I could go on, but that would be flogging a dead horse. As of March 31, Marvel's Avengers will receive no new content, and support for the game will cease on September 30. Avengers will have been live for almost three years, with a bunch of new characters and content added over time, but none of them good enough to save the game. Following the news of the shutdown, fans share their frustrations with the game, and what it could have been.
"A Marvel Avengers live service video game that could've been constantly updated with new content themed to new movies at the literal height of popularity of Marvel had the potential to be one of the biggest games out there, but they fumbled that bag so hard," said ToothlessFTW.
"I wish people would actually learn from past mistakes. But as we saw with Crystal Dynamics, they didn't learn a single lesson from all the other live-service games that came before it. Instead, it easily was one of the worst," said another negative comment, by Barachim.
"I spent so much time on this game since day 1 grinding for spider-man….. then he came out. I've been praying for this games downfall since," said Luis_Swagcia, who was bitterly disappointed by the Spider-Man DLC.

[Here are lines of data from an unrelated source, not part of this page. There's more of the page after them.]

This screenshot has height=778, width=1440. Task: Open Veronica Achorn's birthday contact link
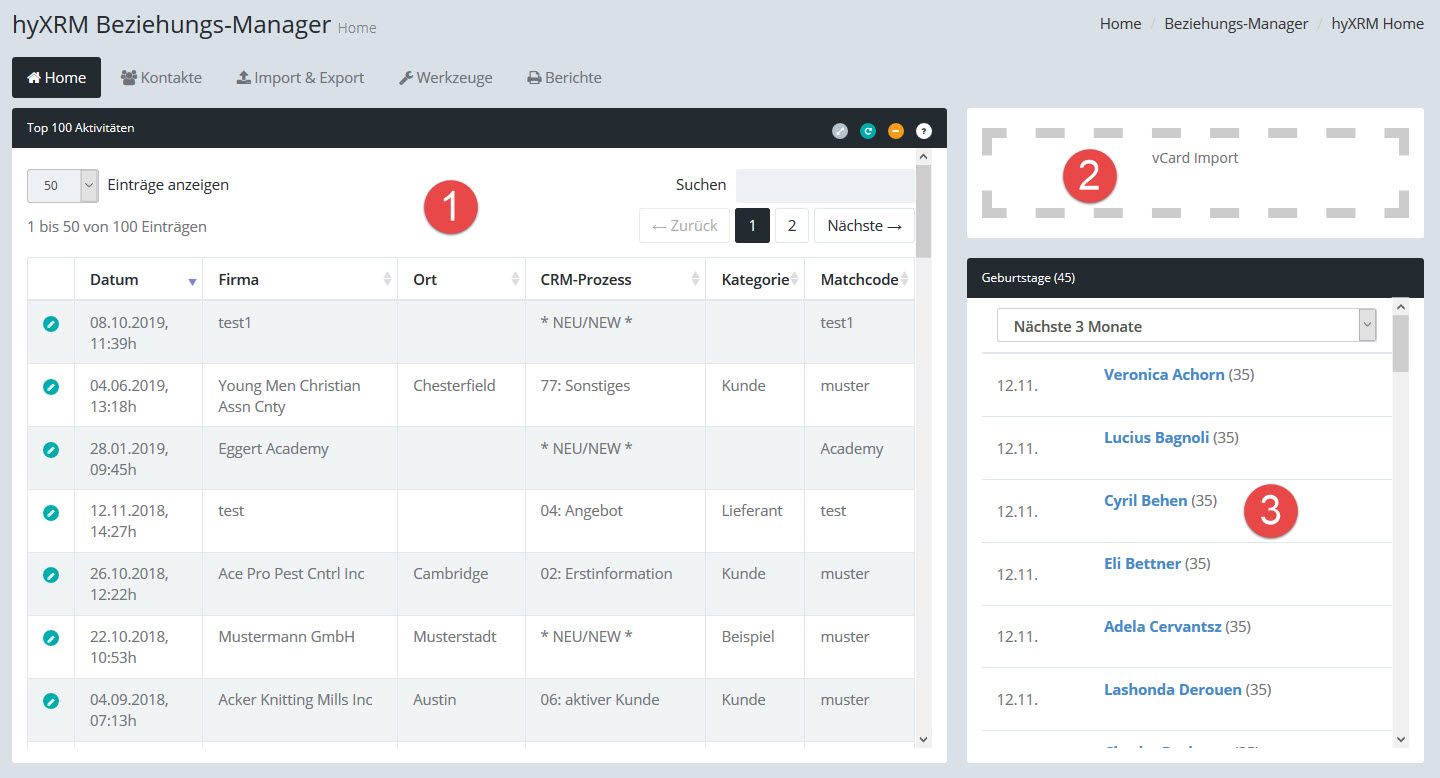(1164, 375)

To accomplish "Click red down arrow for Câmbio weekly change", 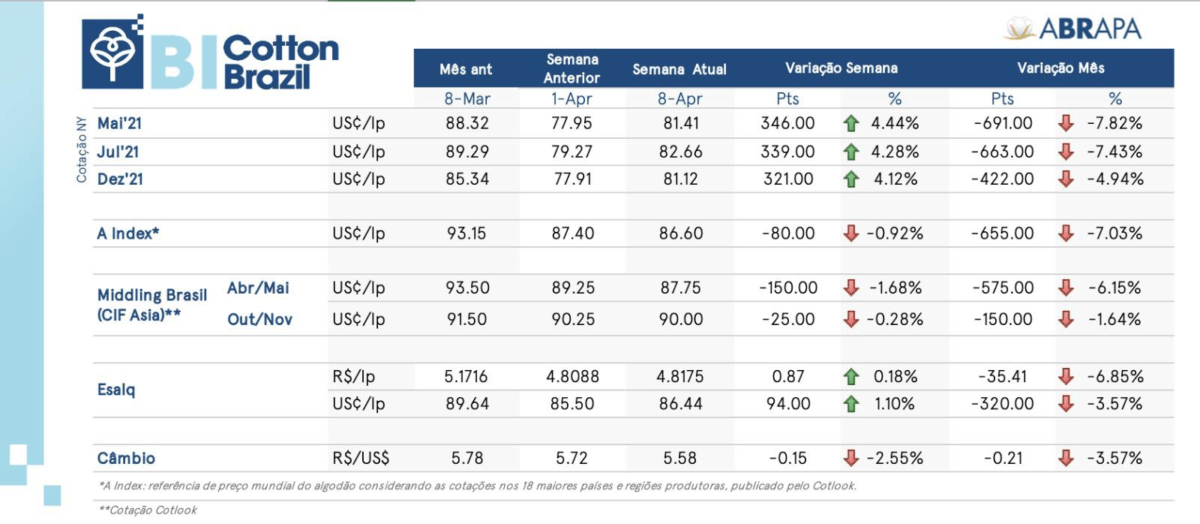I will pos(852,457).
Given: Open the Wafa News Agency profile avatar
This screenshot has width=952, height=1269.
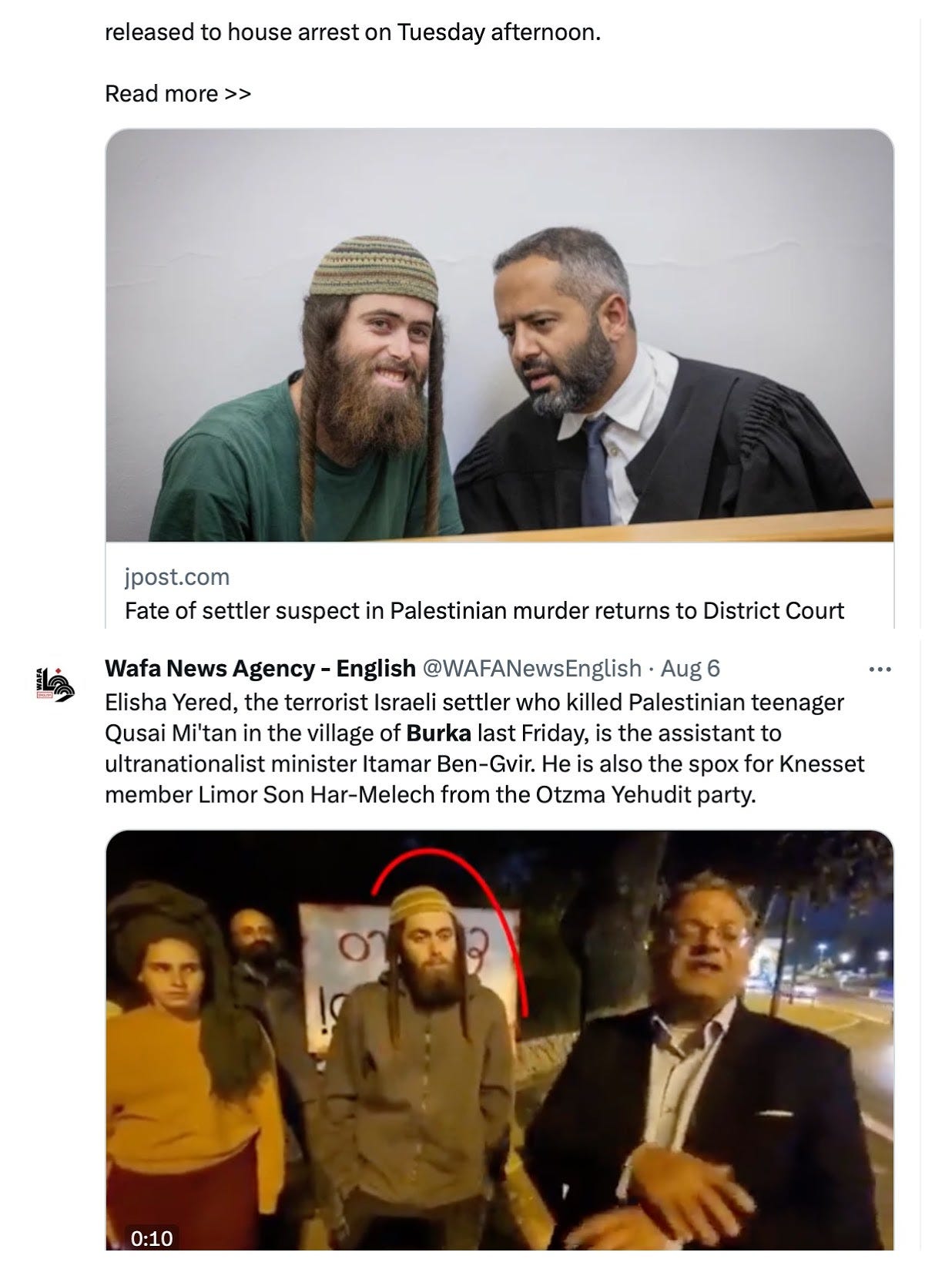Looking at the screenshot, I should pos(56,683).
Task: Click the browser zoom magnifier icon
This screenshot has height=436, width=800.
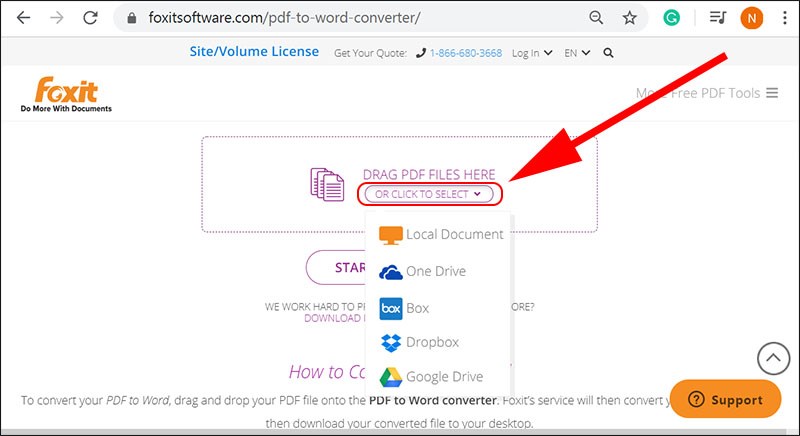Action: coord(596,18)
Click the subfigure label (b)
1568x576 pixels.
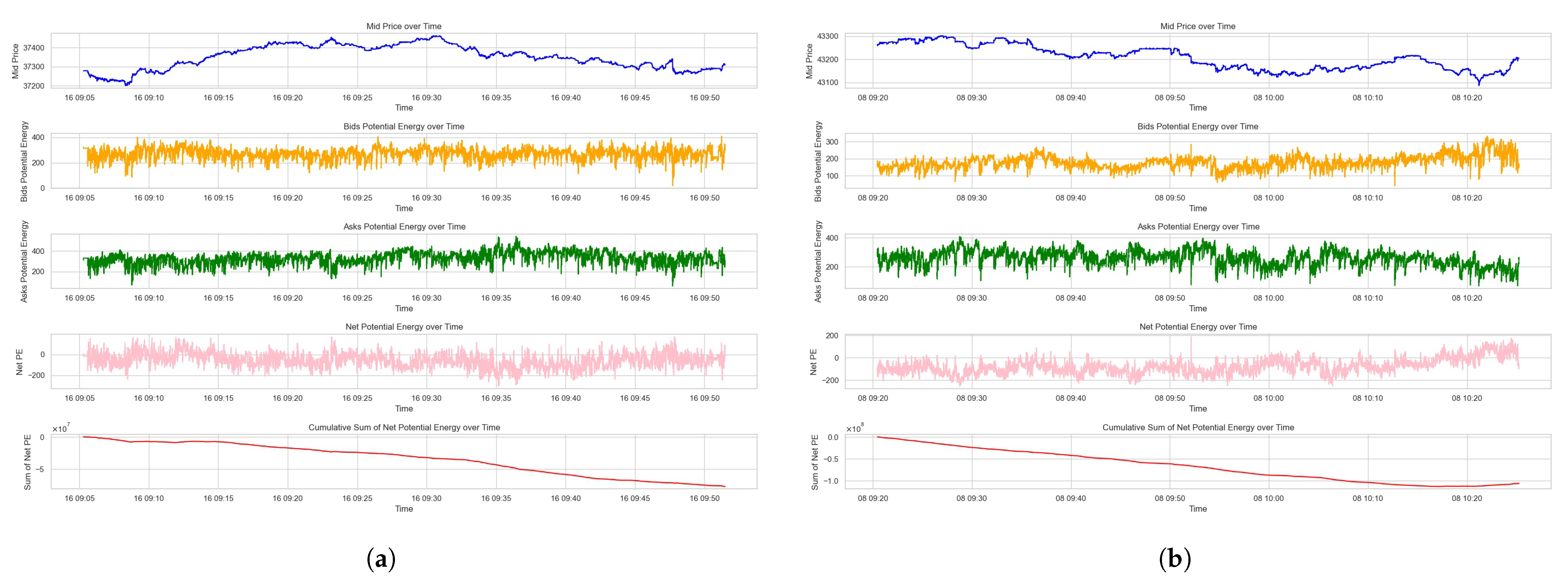coord(1175,559)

"Honestly fuck Square," said a visibly frustrated Legal-Feul2039. "I know people love to shit on CD but I feel like Square was the main factor in this failure they not only pushed for the live service and put a studio that has never done that before on to it. they also just didn't fund the game you can feel the lack of budget and then when they saw the game was in trouble instead of making a push for the better they just completely sold off the studio and game rights to be someone else's problem".